• Exercices à traiter:
a – Selon la note du texte proposé, de quel ouvrage de Bernhardi toutes les citations sont-elles tirées ?
b – Veuillez traduire en anglais cette phrase du texte proposé : « Le système se tient, dans la doctrine comme dans les faits : du germanisme au pangermanisme, du pangermanisme au militarisme, du militarisme à l'impérialisme les passages sont franchis avec une rapidité foudroyante. »

• Texte proposé:
Quant aux petits Etats, ils sont condamnés : les traités qui les protègent sont périmés : « Une autre question se pose, celle de savoir si tous les traités conclus au commencement du siècle dernier dans des conditions très différentes de celles d’aujourd’hui, si ces traités peuvent et doivent être maintenus en vigueur. » A quoi bon chercher, dans les archives de l’État Belge, des documens pour le réquisitoire intenté après coup. Le sort de la neutralité belge était décidé bien avant que M. de Below eût mis le pied dans le cabinet de M. Davignon... Car il faut se hâter. Prenant exactement le contre-pied du conseil de Bismarck, on entend bien « prévenir les desseins de la divine Providence. » « Nous devons nous souvenir que nous ne pouvons, sous aucun prétexte, éviter la guerre à laquelle nous sommes contraints par notre situation mondiale et qu’il ne convient nullement de la retarder outre mesure, mais au contraire de la provoquer dans les conditions les plus favorables [1]. »

Les responsabilités de l’agression sont hautement réclamées. C’est en vain que les chefs actuels de l’Allemagne essayent de les rejeter. Toute l’intelligence allemande, toute la volonté allemande, les assumaient un an avant la guerre ; et elles les accepteraient peut-être encore, malgré la leçon déjà rude que leur apportent les événemens. L’universitaire allemand, le militaire allemand, le diplomate allemand, associés dans la politique de l’étatisme et du militarisme, savent ce qu’ils font. Logiques avec eux-mêmes, ils appellent l’agression injuste de leurs vœux et acceptent le duel avec ce qui est et reste l’idéal de l’humanité.

Le système se tient, dans la doctrine comme dans les faits : du germanisme au pangermanisme, du pangermanisme au militarisme, du militarisme à l’impérialisme les passages sont franchis avec une rapidité foudroyante.

Mais il reste à voir la théorie descendre et prendre corps dans le domaine des réalisations : le militaire pangermaniste Bernhardi a pour instrument l’homme d’Etat diplomate, Bülow. L’empereur Guillaume, visé certainement par Bismarck dans

  1. Toutes ces citations sont empruntées textuellement à l’ouvrage de Bernhardi, L’Allemagne et la prochaine guerre, comme à l’exposé le plus récent et le plus populaire du système.

• Données:

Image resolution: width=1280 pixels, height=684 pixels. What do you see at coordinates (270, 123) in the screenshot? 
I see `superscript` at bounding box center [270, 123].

--

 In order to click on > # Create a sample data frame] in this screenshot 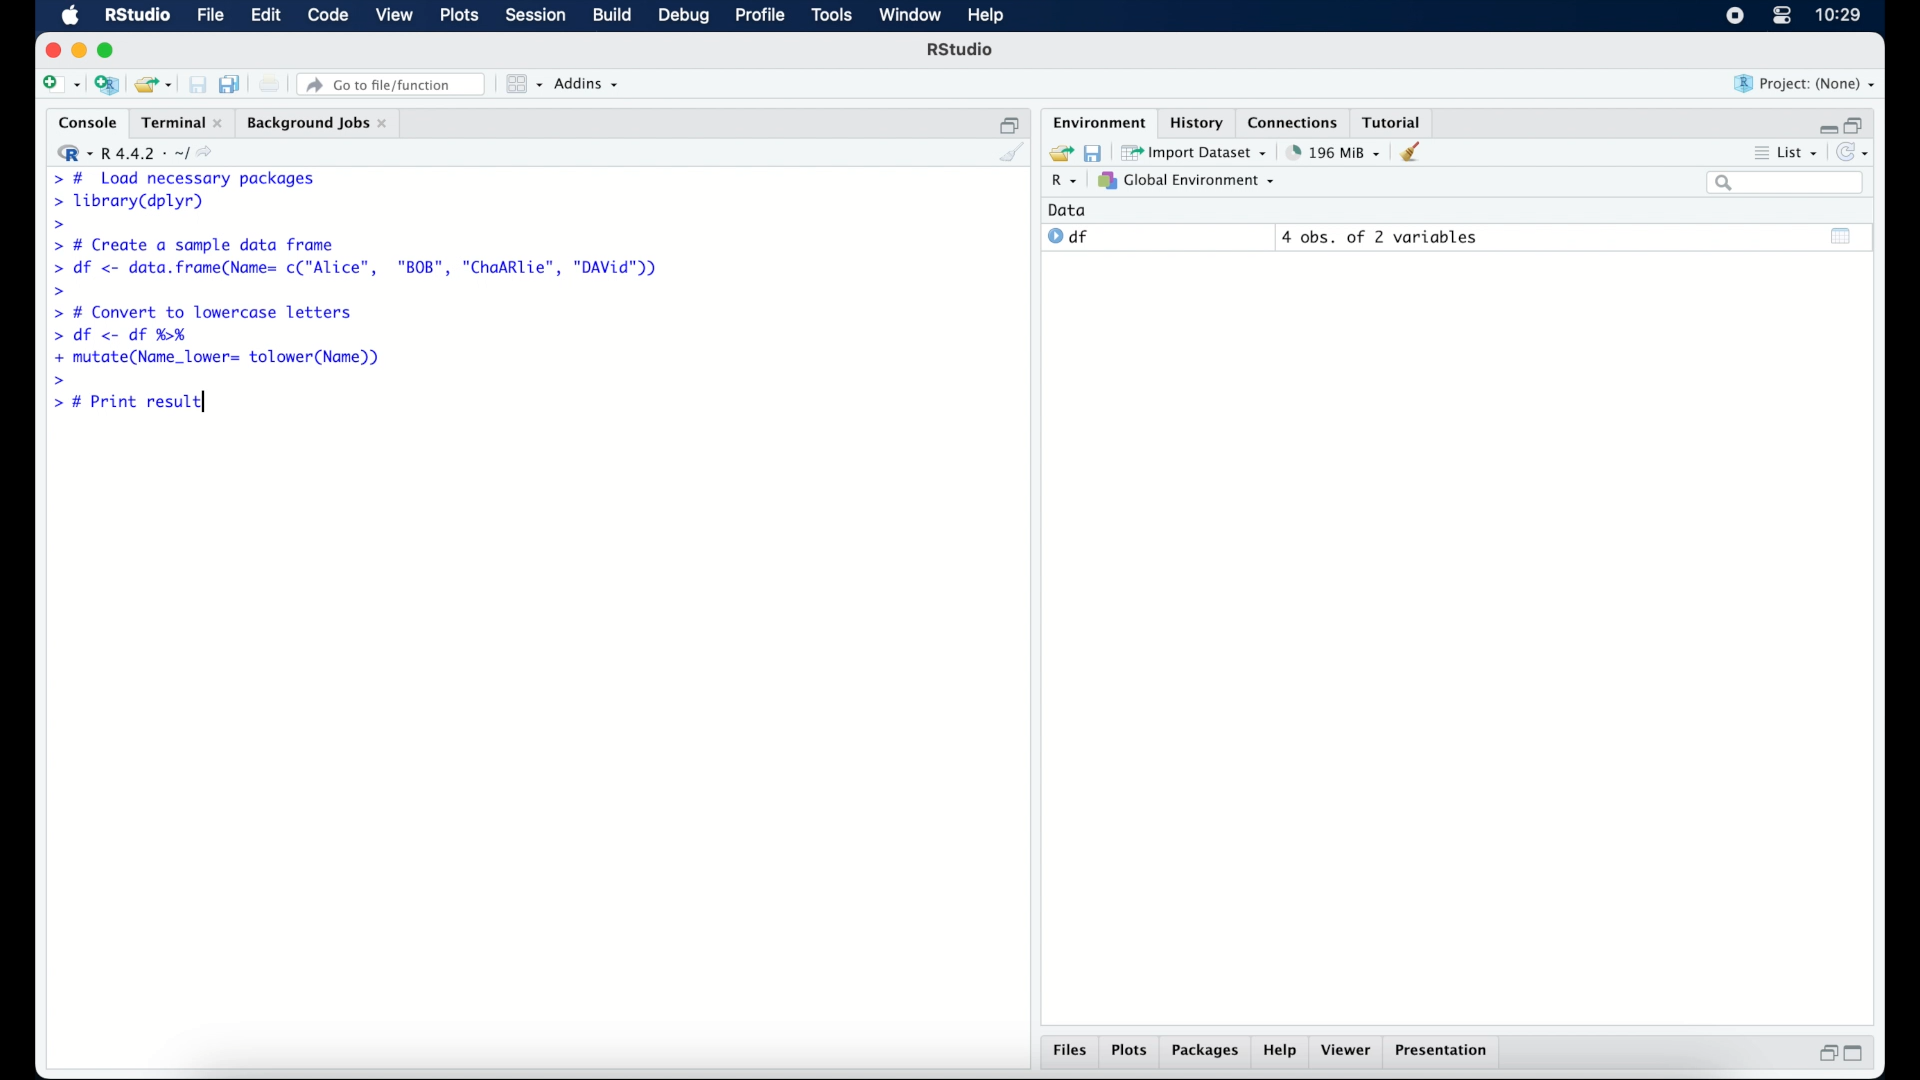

* * *

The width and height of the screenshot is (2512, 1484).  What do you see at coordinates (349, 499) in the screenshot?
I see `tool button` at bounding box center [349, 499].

• Corrigé:
a – De *L'Allemagne et la prochaine guerre*.

b – The system holds together, in doctrine as in fact: from Germanism to Pan-Germanism, from Pan-Germanism to militarism, from militarism to imperialism, the transitions are made with lightning speed.